*** SOURCE RECORDS ***
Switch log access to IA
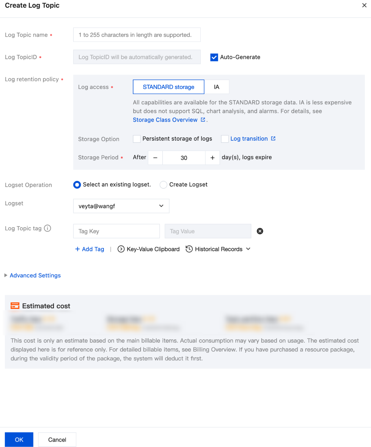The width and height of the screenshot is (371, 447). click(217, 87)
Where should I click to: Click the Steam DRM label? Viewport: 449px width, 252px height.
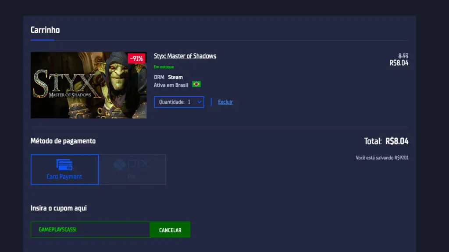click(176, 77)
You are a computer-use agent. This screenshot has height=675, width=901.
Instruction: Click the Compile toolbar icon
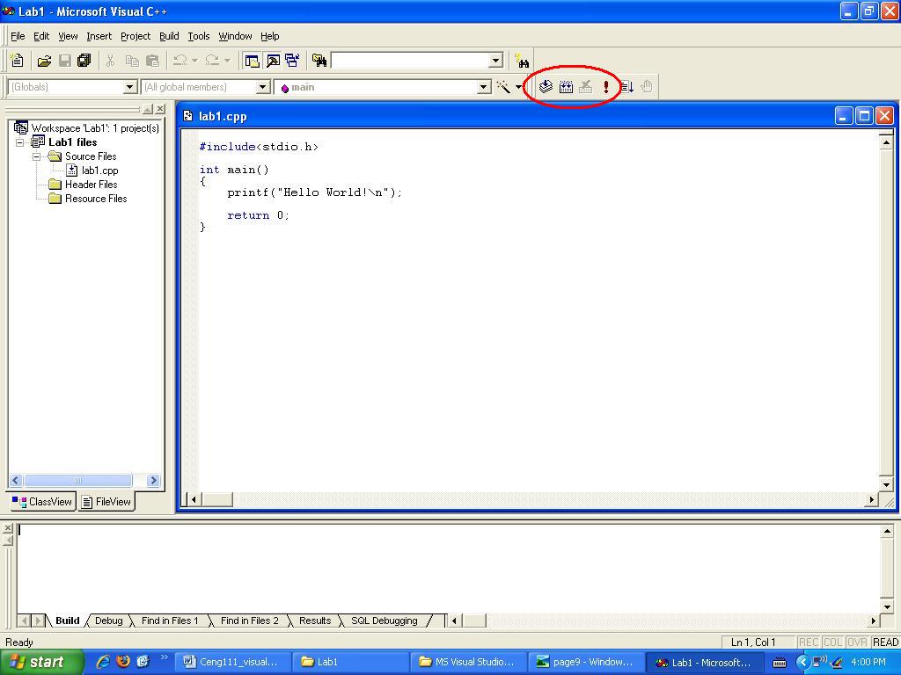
*** End of SOURCE RECORDS ***
*** SOURCE RECORDS ***
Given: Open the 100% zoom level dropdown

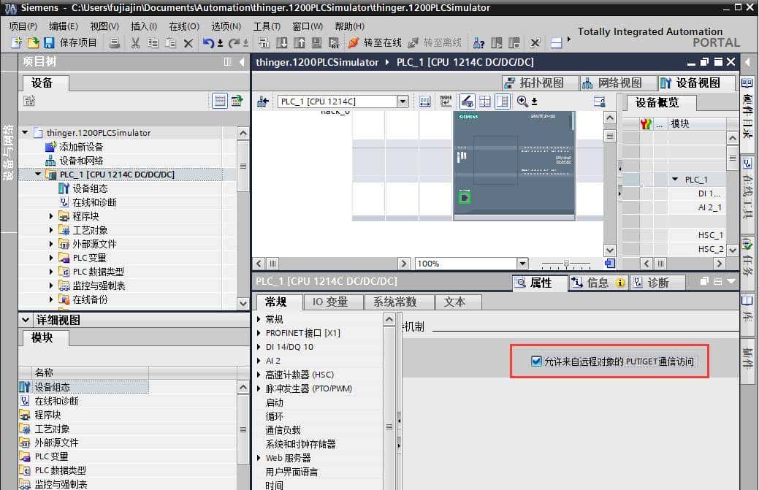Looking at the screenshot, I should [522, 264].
*** End of SOURCE RECORDS ***
*** SOURCE RECORDS ***
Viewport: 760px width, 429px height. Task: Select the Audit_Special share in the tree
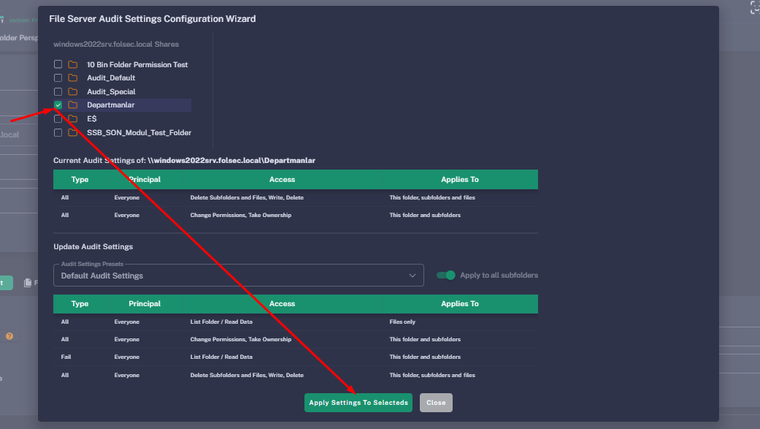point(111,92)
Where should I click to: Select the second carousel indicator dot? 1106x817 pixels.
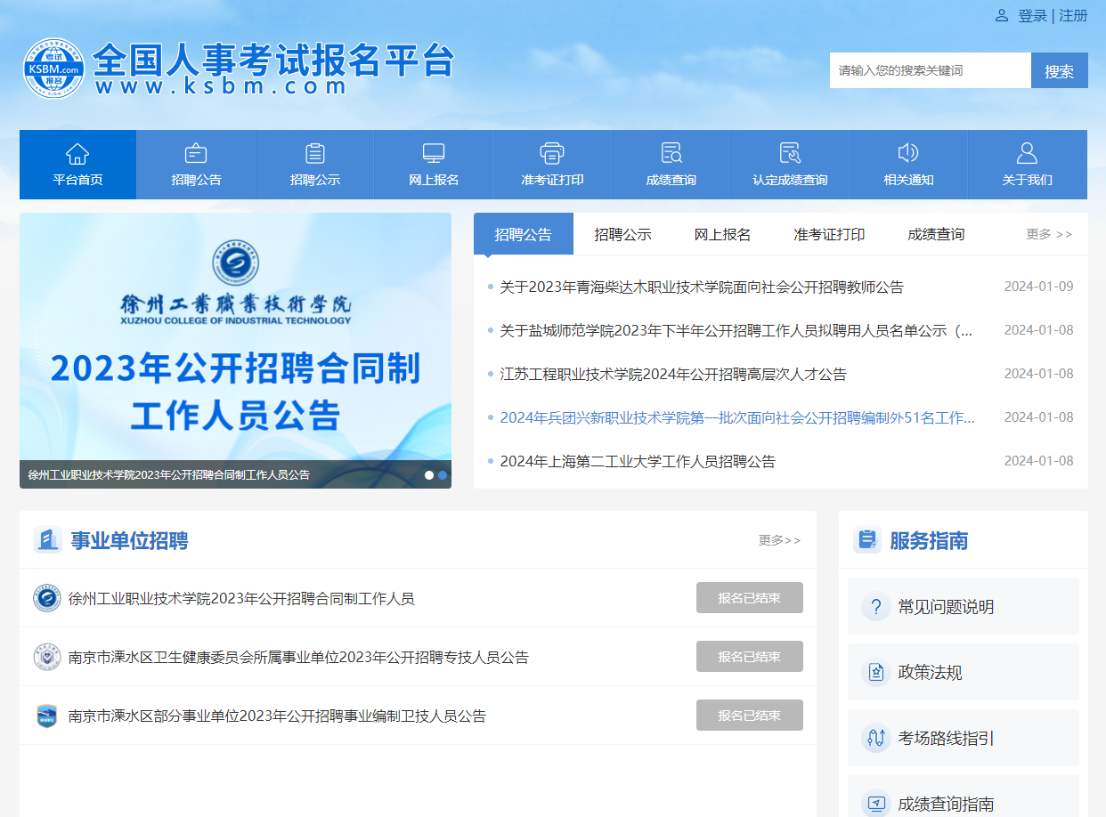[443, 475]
*** End of SOURCE RECORDS ***
§ PROBLEM STATEMENT
Nothing but the lines from the one with "Where should I click to: Click" up to and including the one with "Instruction: Click the Compile toolbar icon" should be printed, exactly as they read above. Please keep the pictures out.

§ SOLUTION TO THIS PROBLEM
Where should I click to: Click the Steam DRM label? Viewport: 449px width, 252px height.
click(176, 77)
You are a computer-use agent. This screenshot has height=675, width=901.
Instruction: Click the Compile toolbar icon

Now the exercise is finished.